Im Brief wurde der Familie zugesichert, dass sie Sprachunterricht in ihrer Heimat bekommen würden, wenn sie dies benötigten. Welche Logik war das denn? Sprachunterricht für ihre „Muttersprache“? Auch jetzt, hier im Kosovo, sprachen ihre Eltern mit ihr Deutsch. Eine andere Sprache konnte Enisa nicht. Ein paar Wörter in Romanes fielen ihr vielleicht noch ein. Aber Albanisch war eine völlig fremde Sprache. Und trotzdem sollte sie hier nun zur Schule gehen. Versucht hat sie es sogar. Obwohl sie wusste, dass sie nichts verstehen würde. Doch schon auf dem Schulweg wurden Steine nach ihr geworfen. Ihre neuen, kosovo-albanischen Nachbarn wollten sie nicht hier haben. Enisa verstand nicht, was hier los war. Die Worte, die ihre Nachbarn ihr zuriefen, ergaben keinen Sinn. Sie nahm aber an, dass es böse Worte waren. Beleidigungen. Die Steine sprachen ja für sich. Seit Tagen war sie vor Angst nicht mehr auf die Straße gegangen. Sie vermisste ihre Freundinnen. Das Lachen, das sie mit ihnen teilen konnte. Und sogar die Mathestunden erschienen ihr aus der Ferne nun nicht mehr so schlimm. Sie würde jeden Tag Mathe lernen, wenn sie nur wieder nach Hause könnte.

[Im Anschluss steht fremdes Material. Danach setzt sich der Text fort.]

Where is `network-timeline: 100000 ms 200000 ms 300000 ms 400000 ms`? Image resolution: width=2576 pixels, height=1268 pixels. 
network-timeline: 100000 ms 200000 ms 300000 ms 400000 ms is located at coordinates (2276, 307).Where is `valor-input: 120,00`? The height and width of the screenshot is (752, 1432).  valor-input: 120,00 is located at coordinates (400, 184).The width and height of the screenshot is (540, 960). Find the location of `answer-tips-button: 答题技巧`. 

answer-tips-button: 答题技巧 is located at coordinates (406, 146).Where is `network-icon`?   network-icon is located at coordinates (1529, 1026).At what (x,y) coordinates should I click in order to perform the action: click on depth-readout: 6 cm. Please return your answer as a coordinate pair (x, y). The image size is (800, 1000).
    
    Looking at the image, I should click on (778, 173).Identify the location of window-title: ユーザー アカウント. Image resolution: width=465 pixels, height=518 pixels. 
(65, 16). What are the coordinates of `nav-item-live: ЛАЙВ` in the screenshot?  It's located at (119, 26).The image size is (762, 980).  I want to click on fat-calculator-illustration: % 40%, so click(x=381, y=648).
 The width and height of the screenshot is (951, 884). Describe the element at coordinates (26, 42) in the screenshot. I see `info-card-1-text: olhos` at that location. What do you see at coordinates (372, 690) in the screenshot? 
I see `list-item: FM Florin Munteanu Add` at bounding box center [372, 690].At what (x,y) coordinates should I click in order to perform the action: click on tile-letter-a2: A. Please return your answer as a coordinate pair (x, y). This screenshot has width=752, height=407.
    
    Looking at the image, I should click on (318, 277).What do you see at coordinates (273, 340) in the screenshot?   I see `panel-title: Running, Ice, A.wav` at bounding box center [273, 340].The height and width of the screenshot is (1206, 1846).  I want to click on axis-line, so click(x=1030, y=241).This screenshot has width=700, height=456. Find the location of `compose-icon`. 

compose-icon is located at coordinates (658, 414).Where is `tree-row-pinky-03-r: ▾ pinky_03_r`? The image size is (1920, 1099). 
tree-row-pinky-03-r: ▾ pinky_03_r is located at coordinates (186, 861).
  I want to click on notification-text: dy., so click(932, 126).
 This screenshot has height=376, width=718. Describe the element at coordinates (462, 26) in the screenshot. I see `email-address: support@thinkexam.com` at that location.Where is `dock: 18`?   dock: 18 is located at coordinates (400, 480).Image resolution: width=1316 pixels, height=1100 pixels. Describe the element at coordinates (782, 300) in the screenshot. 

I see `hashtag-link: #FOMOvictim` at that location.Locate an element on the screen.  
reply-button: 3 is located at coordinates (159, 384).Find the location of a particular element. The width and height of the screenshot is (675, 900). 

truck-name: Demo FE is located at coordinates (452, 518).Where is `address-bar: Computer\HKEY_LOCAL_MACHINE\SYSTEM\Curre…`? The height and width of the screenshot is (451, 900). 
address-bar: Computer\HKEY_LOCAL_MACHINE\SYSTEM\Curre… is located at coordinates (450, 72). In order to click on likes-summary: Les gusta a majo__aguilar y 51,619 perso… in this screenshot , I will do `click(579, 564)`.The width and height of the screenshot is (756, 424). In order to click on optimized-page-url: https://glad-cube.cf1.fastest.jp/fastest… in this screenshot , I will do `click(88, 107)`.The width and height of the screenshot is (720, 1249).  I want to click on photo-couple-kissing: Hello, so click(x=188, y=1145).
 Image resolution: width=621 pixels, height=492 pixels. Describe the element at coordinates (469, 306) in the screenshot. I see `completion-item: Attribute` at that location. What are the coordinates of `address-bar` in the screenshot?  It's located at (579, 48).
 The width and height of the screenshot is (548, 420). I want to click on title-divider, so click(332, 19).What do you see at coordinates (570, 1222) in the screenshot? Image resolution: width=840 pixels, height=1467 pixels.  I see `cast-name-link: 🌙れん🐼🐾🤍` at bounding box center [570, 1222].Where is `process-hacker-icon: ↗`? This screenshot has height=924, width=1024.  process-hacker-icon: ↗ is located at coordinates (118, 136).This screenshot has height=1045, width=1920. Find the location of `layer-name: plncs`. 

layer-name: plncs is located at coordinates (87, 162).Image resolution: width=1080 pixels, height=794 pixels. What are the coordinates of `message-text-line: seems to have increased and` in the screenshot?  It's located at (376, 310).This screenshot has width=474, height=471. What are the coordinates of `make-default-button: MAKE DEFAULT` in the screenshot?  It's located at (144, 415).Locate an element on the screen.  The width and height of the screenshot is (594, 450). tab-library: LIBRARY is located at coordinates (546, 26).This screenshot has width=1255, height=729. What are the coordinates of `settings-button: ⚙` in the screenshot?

Sie nahm die kleinen Holzstücke in die Hand und trug sie ins Haus. Ihre kleinen Geschwister spielten im Wohnzimmer. Sie legte das Holz neben den Ofen und ging in die Küche. Schon im Flur hörte sie ihre Tante und ihre Mutter flüstern. Und das Schluchzen ihrer Mutter erkannte sie auch schon. Es war mittlerweile ein Geräusch, das sie ständig begleitete. Und das Gefühl von Hilflosigkeit, dass sich in ihrer Kehle festgesetzt hat. Sie wusste einfach nicht, wie sie die Situation verändern könnte. Nichts schien zu funktionieren. Emails von Freunden und Bekannten aus Deutschland, die ihnen zusicherten, dass sie weiter für Enisas Familie kämpfen würden, änderten auch nichts an der Situation. Und Enisa fragte sich, wie dieses Haus mitten im Kosovo zu ihrem neuen Zuhause werden konnte. Und wie sie jemals geglaubt hat, dass Deutschland ihre Heimat gewesen ist. Welchen Illusionen war sie nur verfallen? Dieses Gefühl, in ihrer Heimat nie gewollt worden zu sein zerriss ihr das Herz. Was hatte sie denn getan? Warum durfte sie Deutschland nicht als Heimat haben? Und warum glaubt die deutsche Behörde, dass das fremde Kosovo ihre Heimat sei? Wie kann etwas Fremdes Heimat bedeuten? Denn Heimat, dass sollte doch Geborgenheit und Vertrautheit sein. Und Sicherheit. Und nicht ein Ort, von dem man von einem Moment auf den anderen vertrieben wurde.